Tal metodologia adotada por D. A. Reis, marcada pela
incompetência e a irresponsabilidade do pesquisador, contribui para que nos
encontremos diante de um texto repleto de erros factuais e de informações
falsas, assim como de análises supostamente psicológicas de Prestes e dos
demais personagens retratados no livro, embora não conste que o autor possua
formação de psicólogo.
Entre inúmeros erros, constantes da obra de D. A. Reis, para
citar apenas alguns - se fossem listados todos, seria necessário escrever outro
livro -, pode-se apontar, por exemplo, o de antecipar o episódio da campanha da
“Reação Republicana” de Nilo Peçanha de 1921-1922 para o ano de 1919 (p. 26),
quando foi eleito presidente da República Epitácio Pessoa. Outro exemplo: o
autor afirma que os dirigentes comunistas Ramiro Luchesi e Fragmon Carlos
Borges foram assassinados (p. 347), no início dos anos 1970, quando na
realidade faleceram de morte natural; da mesma maneira, escreve que o general
Miguel Costa já teria falecido em março de 1958 (p.279), sem indicar quando, o
que só veio a ocorrer em dezembro de 1959; também afirma que, em março de 1990,
entre as quatro irmãs de Prestes, só Lygia restara viva (p. 480), enquanto, na
realidade, Lúcia faleceu em 1996 e Eloiza em 1998. Em diversos pontos da obra,
o autor cita documentos constantes dos anexos no livro A Coluna Prestes, de A.

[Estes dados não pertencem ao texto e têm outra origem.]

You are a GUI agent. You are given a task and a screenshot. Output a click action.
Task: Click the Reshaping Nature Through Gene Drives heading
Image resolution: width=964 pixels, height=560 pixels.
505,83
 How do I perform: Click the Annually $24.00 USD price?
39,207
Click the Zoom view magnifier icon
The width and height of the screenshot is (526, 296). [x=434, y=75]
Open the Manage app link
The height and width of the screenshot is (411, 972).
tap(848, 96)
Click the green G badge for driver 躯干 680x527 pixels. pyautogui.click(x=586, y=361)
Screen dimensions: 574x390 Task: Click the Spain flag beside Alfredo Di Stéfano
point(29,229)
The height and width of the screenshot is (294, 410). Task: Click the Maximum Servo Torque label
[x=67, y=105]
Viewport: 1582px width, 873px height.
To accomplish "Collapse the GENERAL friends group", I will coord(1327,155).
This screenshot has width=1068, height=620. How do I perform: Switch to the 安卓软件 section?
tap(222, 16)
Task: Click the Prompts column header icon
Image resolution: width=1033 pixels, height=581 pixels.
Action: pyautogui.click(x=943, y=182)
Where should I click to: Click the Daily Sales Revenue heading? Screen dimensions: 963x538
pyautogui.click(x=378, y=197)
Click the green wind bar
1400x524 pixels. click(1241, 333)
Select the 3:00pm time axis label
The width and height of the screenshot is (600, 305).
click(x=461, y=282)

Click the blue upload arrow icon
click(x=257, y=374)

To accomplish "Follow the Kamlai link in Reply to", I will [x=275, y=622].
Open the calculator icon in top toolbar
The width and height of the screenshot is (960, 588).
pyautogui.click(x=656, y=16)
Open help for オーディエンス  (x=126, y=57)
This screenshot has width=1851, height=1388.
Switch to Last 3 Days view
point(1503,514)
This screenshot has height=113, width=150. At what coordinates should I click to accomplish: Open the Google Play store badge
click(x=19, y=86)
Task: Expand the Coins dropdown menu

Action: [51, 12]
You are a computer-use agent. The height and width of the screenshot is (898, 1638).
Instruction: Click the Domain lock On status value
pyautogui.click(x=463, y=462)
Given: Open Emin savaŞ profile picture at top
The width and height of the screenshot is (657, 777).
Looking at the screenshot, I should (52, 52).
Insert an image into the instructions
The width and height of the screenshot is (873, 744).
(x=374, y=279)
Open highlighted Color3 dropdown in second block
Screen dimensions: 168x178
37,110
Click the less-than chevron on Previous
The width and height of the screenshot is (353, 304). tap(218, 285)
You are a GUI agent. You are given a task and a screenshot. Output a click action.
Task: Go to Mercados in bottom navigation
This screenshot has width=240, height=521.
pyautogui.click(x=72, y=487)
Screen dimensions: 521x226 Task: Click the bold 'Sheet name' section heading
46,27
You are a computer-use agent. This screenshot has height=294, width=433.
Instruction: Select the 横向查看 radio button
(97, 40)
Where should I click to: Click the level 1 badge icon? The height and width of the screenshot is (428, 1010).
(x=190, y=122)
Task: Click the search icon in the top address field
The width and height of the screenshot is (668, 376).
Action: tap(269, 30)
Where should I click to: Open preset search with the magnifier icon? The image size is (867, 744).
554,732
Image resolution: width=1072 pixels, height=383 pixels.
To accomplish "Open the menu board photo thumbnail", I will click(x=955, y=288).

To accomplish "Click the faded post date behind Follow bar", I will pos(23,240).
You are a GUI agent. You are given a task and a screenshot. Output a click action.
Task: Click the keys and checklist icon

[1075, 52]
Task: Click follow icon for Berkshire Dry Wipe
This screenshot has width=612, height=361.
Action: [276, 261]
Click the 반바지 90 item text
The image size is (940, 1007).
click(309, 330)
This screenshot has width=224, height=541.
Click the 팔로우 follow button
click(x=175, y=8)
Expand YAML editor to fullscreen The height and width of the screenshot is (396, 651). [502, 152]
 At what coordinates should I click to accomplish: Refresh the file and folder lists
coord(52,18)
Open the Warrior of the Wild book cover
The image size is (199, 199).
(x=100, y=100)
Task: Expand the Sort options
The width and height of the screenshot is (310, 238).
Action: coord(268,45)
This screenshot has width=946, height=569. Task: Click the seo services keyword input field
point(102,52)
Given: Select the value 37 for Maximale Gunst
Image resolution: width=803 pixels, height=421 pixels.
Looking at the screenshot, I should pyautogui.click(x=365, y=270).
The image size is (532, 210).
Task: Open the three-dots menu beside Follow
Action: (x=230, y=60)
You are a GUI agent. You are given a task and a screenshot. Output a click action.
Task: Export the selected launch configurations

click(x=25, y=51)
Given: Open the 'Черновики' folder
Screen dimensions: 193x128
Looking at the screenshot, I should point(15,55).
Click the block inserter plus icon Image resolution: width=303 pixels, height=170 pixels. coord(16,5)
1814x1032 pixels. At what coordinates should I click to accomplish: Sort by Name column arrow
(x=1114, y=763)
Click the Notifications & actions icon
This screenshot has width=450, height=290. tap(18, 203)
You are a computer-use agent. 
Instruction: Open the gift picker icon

L. Prestes, mas a referência incluída na bibliografia é de outro livro da mesma
autora (Uma epopéia brasileira: a Coluna Prestes).
Em diversos momentos, D. A. Reis, que se considera entendido
nas obras dos clássicos do marxismo, ao abordar a luta constante de Prestes
tanto contra o oportunismo de direita quanto contra o oportunismo de esquerda,
lhe atribui posições centristas (p. 330, 333, 358, 437), revelando
desconhecimento dessa temática no marcos da teoria marxista. Segundo tal
interpretação, V. I. Lenin, que sempre combateu os desvios de esquerda e de
direita no seio dos movimentos socialistas e comunistas, teria sido um político
de centro...
No que se refere às legendas das fotos reproduzidas no
livro, verifica-se que inúmeras estão erradas: o tenente Victório Caneppa,
carcereiro de Prestes (à época diretor da Casa de Correção), é apresentado como
sendo o diplomata Orlando Leite Ribeiro, amigo de Prestes; a foto da formatura
de Prestes no Colégio Militar (aos 18 anos) figura como se fosse da formatura
da Escola Militar (aos 22 anos); as fotos de Anita, filha de Prestes, não
correspondem às datas que lhes são atribuídas; o retrato da mãe de Prestes,
tirado em Londres, em 1936, é atribuído ao período do exílio no México; etc.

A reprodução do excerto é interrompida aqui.